[begin Dataset extract]

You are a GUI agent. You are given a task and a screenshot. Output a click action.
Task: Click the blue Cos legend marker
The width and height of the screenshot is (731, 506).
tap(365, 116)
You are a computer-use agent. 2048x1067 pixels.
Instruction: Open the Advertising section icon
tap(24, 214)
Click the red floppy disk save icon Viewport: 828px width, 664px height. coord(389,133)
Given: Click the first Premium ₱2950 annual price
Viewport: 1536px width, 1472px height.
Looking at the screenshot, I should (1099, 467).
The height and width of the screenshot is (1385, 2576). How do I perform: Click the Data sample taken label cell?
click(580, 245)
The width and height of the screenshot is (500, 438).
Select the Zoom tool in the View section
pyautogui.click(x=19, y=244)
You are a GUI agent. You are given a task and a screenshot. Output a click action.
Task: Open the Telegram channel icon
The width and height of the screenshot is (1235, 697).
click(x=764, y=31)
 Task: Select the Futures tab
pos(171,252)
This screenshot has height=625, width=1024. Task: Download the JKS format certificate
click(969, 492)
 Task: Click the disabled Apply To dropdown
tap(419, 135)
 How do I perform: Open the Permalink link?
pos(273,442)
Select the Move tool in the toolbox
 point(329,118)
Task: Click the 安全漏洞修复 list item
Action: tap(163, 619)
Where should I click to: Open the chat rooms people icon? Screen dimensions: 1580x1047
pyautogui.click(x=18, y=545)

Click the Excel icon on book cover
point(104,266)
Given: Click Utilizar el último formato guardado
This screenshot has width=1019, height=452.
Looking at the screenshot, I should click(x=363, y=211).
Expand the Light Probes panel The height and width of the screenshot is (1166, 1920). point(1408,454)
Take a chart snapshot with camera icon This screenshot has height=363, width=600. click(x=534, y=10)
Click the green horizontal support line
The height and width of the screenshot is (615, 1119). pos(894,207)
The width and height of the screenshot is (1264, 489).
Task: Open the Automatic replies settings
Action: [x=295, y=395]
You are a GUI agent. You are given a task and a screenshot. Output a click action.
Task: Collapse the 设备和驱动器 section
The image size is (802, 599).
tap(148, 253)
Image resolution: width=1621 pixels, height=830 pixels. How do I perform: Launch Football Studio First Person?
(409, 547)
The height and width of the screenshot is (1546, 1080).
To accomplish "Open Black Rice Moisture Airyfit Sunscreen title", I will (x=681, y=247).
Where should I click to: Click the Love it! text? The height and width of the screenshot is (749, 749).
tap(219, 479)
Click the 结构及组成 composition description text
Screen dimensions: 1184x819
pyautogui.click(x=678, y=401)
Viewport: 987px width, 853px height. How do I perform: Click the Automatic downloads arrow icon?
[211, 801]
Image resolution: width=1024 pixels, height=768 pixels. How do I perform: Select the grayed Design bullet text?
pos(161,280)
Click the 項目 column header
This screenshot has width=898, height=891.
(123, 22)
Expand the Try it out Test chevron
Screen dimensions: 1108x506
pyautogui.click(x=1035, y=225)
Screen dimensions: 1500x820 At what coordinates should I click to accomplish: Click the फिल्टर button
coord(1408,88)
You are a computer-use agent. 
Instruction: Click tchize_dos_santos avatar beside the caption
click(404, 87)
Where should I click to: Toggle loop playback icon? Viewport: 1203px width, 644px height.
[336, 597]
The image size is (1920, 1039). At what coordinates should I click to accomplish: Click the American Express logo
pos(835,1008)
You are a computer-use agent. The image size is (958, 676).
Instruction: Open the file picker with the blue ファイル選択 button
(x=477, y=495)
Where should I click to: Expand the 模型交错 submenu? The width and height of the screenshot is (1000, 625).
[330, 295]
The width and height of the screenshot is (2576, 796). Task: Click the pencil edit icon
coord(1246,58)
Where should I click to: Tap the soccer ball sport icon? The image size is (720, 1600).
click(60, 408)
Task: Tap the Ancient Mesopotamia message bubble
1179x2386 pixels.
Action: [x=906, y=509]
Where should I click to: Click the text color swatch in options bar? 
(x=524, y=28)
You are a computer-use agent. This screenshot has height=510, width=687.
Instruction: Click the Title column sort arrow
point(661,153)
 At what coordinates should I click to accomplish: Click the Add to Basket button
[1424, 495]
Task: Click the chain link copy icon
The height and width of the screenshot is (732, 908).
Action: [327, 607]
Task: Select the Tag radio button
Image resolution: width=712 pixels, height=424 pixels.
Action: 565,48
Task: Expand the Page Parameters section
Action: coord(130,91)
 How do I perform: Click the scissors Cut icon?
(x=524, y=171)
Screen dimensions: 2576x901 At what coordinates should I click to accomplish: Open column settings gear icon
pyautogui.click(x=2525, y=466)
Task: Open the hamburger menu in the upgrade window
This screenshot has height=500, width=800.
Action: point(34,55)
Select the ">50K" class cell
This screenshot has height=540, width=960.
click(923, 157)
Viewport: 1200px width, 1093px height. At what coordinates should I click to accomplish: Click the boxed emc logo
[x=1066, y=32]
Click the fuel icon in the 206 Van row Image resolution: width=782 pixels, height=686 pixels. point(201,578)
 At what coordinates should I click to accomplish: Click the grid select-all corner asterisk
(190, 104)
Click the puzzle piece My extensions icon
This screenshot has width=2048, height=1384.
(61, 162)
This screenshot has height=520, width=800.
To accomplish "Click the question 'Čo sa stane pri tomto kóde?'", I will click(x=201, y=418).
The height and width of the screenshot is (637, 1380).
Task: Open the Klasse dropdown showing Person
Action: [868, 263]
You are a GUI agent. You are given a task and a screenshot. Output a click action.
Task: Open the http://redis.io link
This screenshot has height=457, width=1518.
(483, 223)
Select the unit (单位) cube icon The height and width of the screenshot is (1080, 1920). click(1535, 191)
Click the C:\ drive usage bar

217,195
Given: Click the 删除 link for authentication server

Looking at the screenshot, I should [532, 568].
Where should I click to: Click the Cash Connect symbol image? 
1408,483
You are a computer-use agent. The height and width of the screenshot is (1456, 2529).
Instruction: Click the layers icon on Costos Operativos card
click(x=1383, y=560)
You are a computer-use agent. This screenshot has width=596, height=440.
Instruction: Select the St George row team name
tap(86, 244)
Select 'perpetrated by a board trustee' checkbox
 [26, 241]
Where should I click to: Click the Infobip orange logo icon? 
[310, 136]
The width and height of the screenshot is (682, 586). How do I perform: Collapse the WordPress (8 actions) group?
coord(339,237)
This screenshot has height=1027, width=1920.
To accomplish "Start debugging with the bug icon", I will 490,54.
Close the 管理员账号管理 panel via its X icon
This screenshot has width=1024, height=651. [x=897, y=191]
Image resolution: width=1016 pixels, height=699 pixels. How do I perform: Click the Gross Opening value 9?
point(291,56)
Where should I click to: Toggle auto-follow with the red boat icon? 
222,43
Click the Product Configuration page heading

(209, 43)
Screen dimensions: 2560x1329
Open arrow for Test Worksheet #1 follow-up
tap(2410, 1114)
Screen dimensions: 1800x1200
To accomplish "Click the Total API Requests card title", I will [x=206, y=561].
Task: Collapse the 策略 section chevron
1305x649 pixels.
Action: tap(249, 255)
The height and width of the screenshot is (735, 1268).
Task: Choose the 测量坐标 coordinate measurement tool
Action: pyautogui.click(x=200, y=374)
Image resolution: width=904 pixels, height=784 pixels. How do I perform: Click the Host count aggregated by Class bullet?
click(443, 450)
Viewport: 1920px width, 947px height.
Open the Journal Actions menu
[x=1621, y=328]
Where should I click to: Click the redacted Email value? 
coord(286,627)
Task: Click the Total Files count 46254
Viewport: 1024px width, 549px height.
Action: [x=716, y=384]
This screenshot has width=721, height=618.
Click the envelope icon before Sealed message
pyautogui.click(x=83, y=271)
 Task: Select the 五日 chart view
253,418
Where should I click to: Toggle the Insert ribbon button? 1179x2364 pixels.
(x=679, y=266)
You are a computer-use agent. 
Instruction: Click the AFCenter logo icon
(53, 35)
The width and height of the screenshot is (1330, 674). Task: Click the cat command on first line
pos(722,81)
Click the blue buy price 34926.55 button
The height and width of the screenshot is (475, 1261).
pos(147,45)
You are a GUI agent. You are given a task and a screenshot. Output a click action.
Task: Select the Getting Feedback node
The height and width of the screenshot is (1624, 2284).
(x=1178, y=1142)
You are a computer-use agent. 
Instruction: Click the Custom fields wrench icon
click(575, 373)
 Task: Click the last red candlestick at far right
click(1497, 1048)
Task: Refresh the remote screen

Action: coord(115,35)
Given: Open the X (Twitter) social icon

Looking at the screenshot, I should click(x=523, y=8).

[end Dataset extract]

● Direction: Starting at the line that contains "Task: Select the 五日 chart view" and ending at the last line of the rows above, output those lines as a Markdown table with columns No. and Line, numbering each line and leaving out blank lines.

● Response to the exercise:
| No. | Line |
|---|---|
| 1 |  Task: Select the 五日 chart view |
| 2 | 253,418 |
| 3 | Where should I click to: Toggle the Insert ribbon button? 1179x2364 pixels. |
| 4 | (x=679, y=266) |
| 5 | You are a computer-use agent.  |
| 6 | Instruction: Click the AFCenter logo icon |
| 7 | (53, 35) |
| 8 | The width and height of the screenshot is (1330, 674). Task: Click the cat command on first line |
| 9 | pos(722,81) |
| 10 | Click the blue buy price 34926.55 button |
| 11 | The height and width of the screenshot is (475, 1261). |
| 12 | pos(147,45) |
| 13 | You are a GUI agent. You are given a task and a screenshot. Output a click action. |
| 14 | Task: Select the Getting Feedback node |
| 15 | The height and width of the screenshot is (1624, 2284). |
| 16 | (x=1178, y=1142) |
| 17 | You are a computer-use agent.  |
| 18 | Instruction: Click the Custom fields wrench icon |
| 19 | click(575, 373) |
| 20 |  Task: Click the last red candlestick at far right |
| 21 | click(1497, 1048) |
| 22 | Task: Refresh the remote screen |
| 23 | Action: coord(115,35) |
| 24 | Given: Open the X (Twitter) social icon |
| 25 | Looking at the screenshot, I should click(x=523, y=8). |